PAGE TEXT
━━━━━━━━━━━━━━━━

Page MenuHomePhabricator

Using envoy to connect from MediaWiki to restbase causes an explosion of live LVS connections.
Closed, ResolvedPublic

Description

Yesterday we activated using envoy to connect to restbase from MediaWiki.

For some reason, the backend connections from LVS went from ~ 100 per backend in normal conditions to 2000 per backend, and rising.

Everything was ok on every side of the change, but for some reason I could see envoy keeping 100s of connections active to the upstream envoy on restbase.

We need to figure out why this is happening, but at the same time, we have three relatively simple ways out of this:

  • Just switch mediawiki to use https for the calls to restbase directly, without envoy
  • Reduce radically the life of a connection on the mw envoy side. Like reducing the idle timeout for a connection to 1 second
  • Start working on using file-based xDS and move away from using LVS between services, by figuring out how to define the upstream cluster.

I'm quite interested on working on the last option, but that's a sizeable amount of work to do. I'd like someone to spend time figuring out why this thing is happening first.

Event Timeline

Joe triaged this task as High priority.Oct 30 2020, 9:34 AM
Joe added a subscriber: JMeybohm.

Mentioned in SAL (#wikimedia-operations) [2021-02-17T10:13:23Z] <_joe_> depooling mw1331 to perform some tests for T266855

First observation I can make is that most requests are done by the math extension, and usually go in pairs:

  • A POST request to /v1/media/math/check/tex
  • A GET request for /v1/media/math/render/mml/<hash>

Large pages with a lot of math formulas can require up to ~ 100s of such urls in parallel (AIUI, will need to confirm from the code), so envoy allocates 100s of connections to accomodate for those.

Somehow though those connections never get closed because of idle timeout or anything.

A solution that surely works is to reduce the connections to be non-permanent, which is non-ideal, though.

Same effect was observed by adding an idle_timeout (which we don't usually add here, but has in practice more or less the same effect as removing persistent connections).

I am tempted to solve the issue "temporarily" by just adding an idle_timeout for now, and delegate the next level of fixes to future work introducing circuit breaking, or to let the problem solve itself if we finally manage to get away from using static resources and load-balancers.

Change 664791 had a related patch set uploaded (by Giuseppe Lavagetto; owner: Giuseppe Lavagetto):
[operations/puppet@production] P:services_proxy::envoy: add keepalive to restbase-https

https://gerrit.wikimedia.org/r/664791

Change 664655 had a related patch set uploaded (by Giuseppe Lavagetto; owner: Giuseppe Lavagetto):
[operations/mediawiki-config@master] Revert "Revert "Switch restbase calls to be channeled via envoy""

https://gerrit.wikimedia.org/r/664655

Change 664791 merged by Giuseppe Lavagetto:
[operations/puppet@production] P:services_proxy::envoy: add keepalive to restbase-https

https://gerrit.wikimedia.org/r/664791

Change 664655 merged by jenkins-bot:
[operations/mediawiki-config@master] Revert "Revert "Switch restbase calls to be channeled via envoy""

https://gerrit.wikimedia.org/r/664655

━━━━━━━━━━━━━━━━

GIVEN DATA
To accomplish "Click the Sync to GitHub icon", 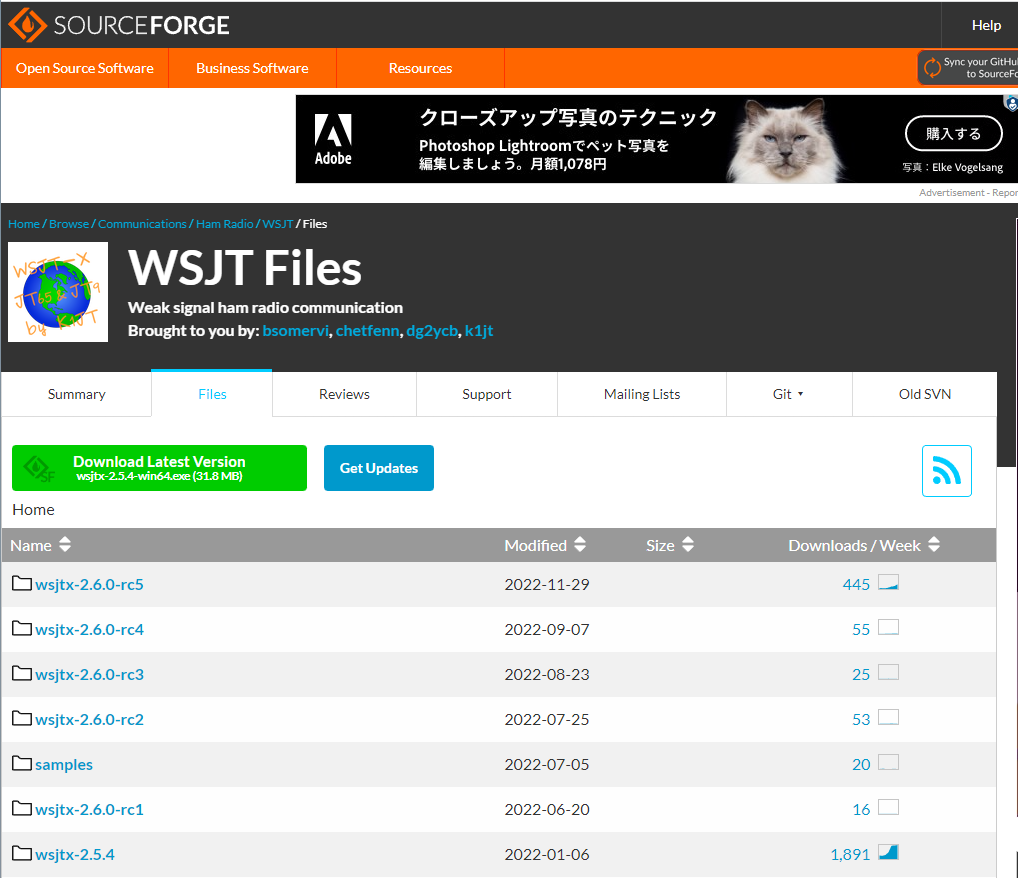I will click(932, 66).
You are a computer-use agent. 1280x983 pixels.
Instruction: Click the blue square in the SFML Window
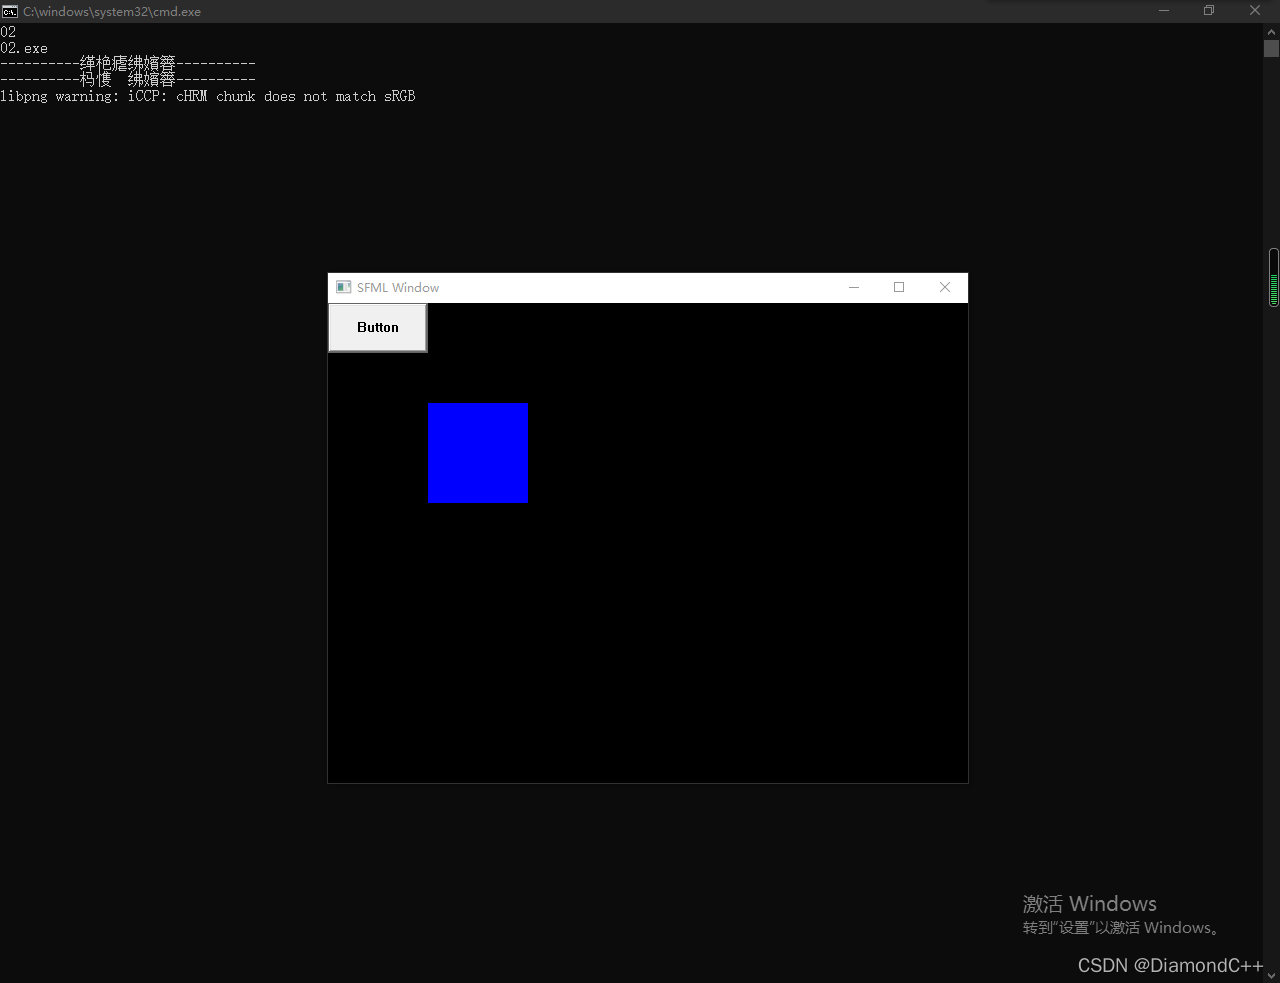[x=478, y=453]
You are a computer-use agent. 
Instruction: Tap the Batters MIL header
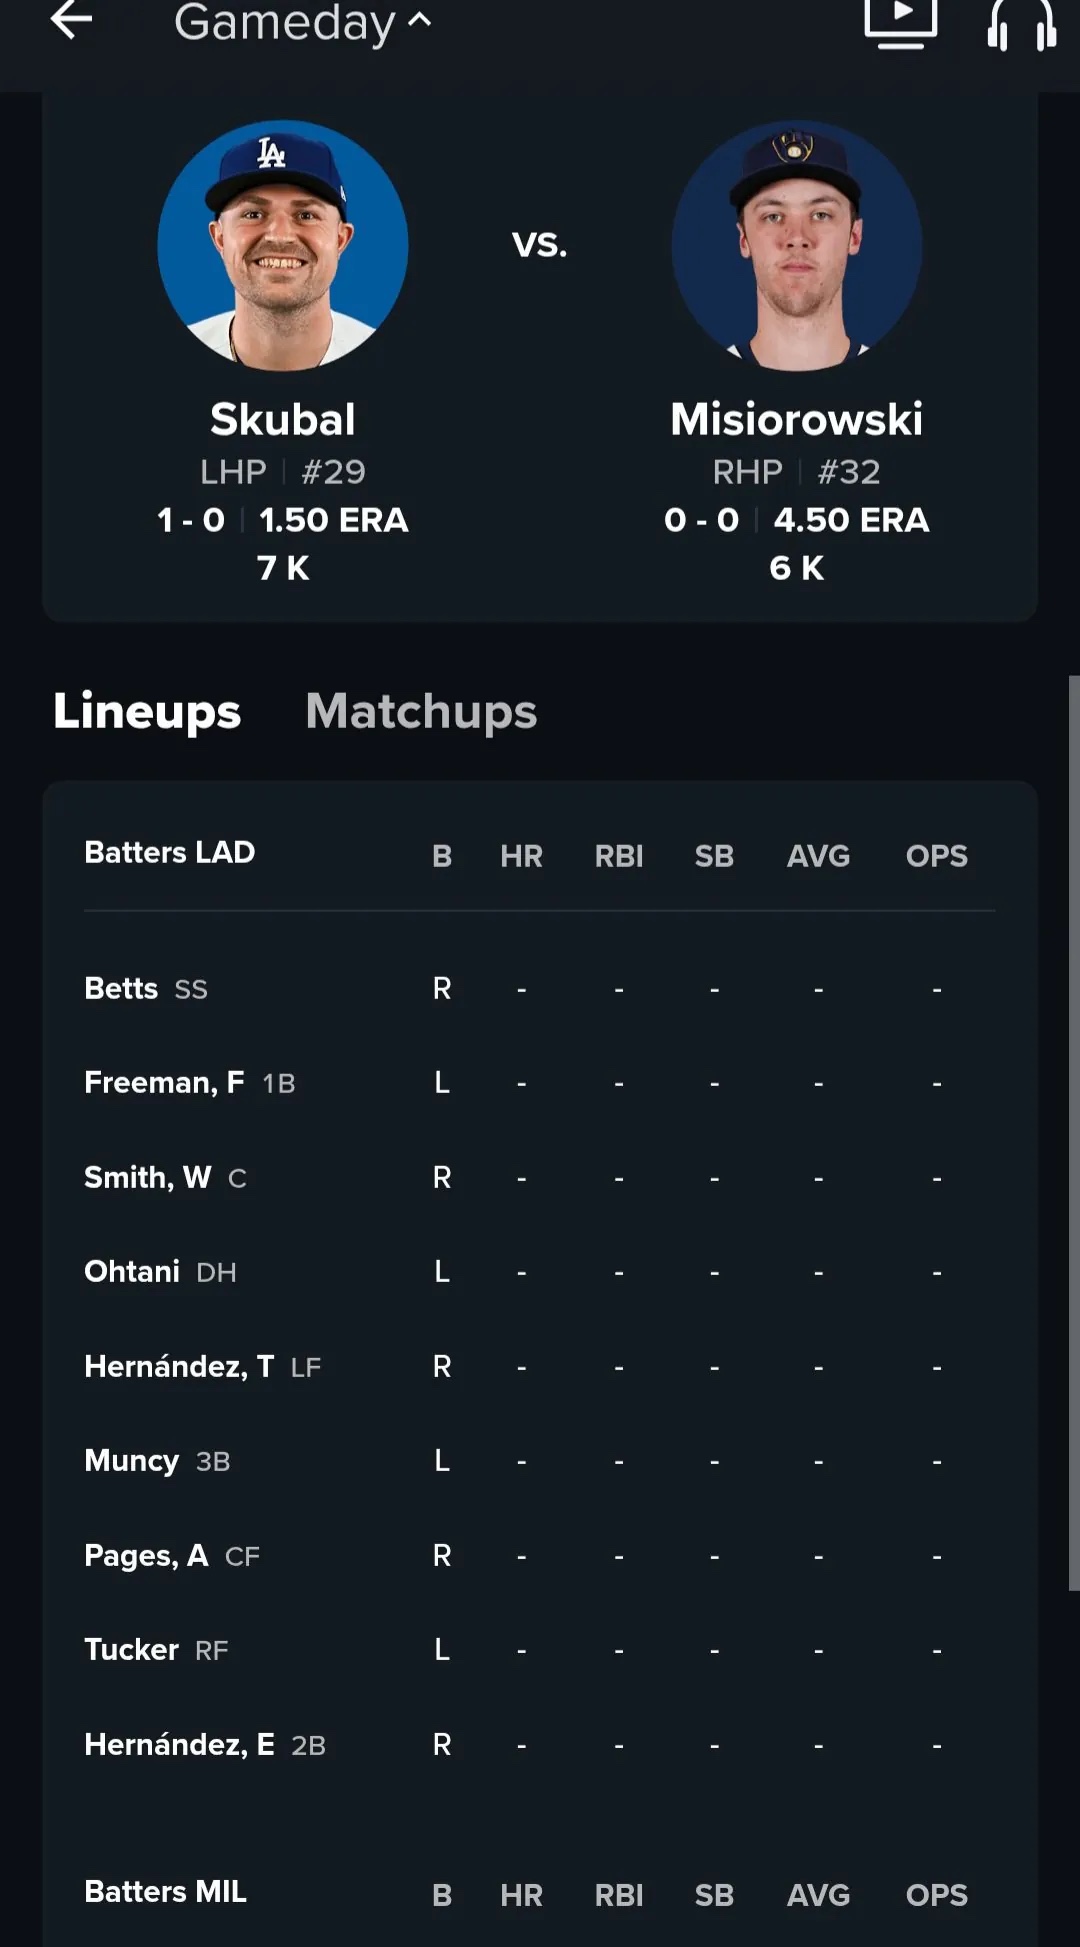[166, 1892]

━━━━━━━━━━━━━━━━

SHORT TASK A
Echo the stretch of the envoy task page from "Closed, ResolvedPublic" through "backend, and rising.".
SHORT TASK B
Using the envoy task page, answer these:
(i) About how many backend connections per backend did LVS have under normal conditions?
(ii) Which request method is used for /v1/media/math/check/tex?
(iii) Who merged Change 664655?

WRITTEN SOLUTION A
Closed, ResolvedPublic

Description

Yesterday we activated using envoy to connect to restbase from MediaWiki.

For some reason, the backend connections from LVS went from ~ 100 per backend in normal conditions to 2000 per backend, and rising.

WRITTEN SOLUTION B
(i) About 100 per backend.
(ii) POST.
(iii) jenkins-bot.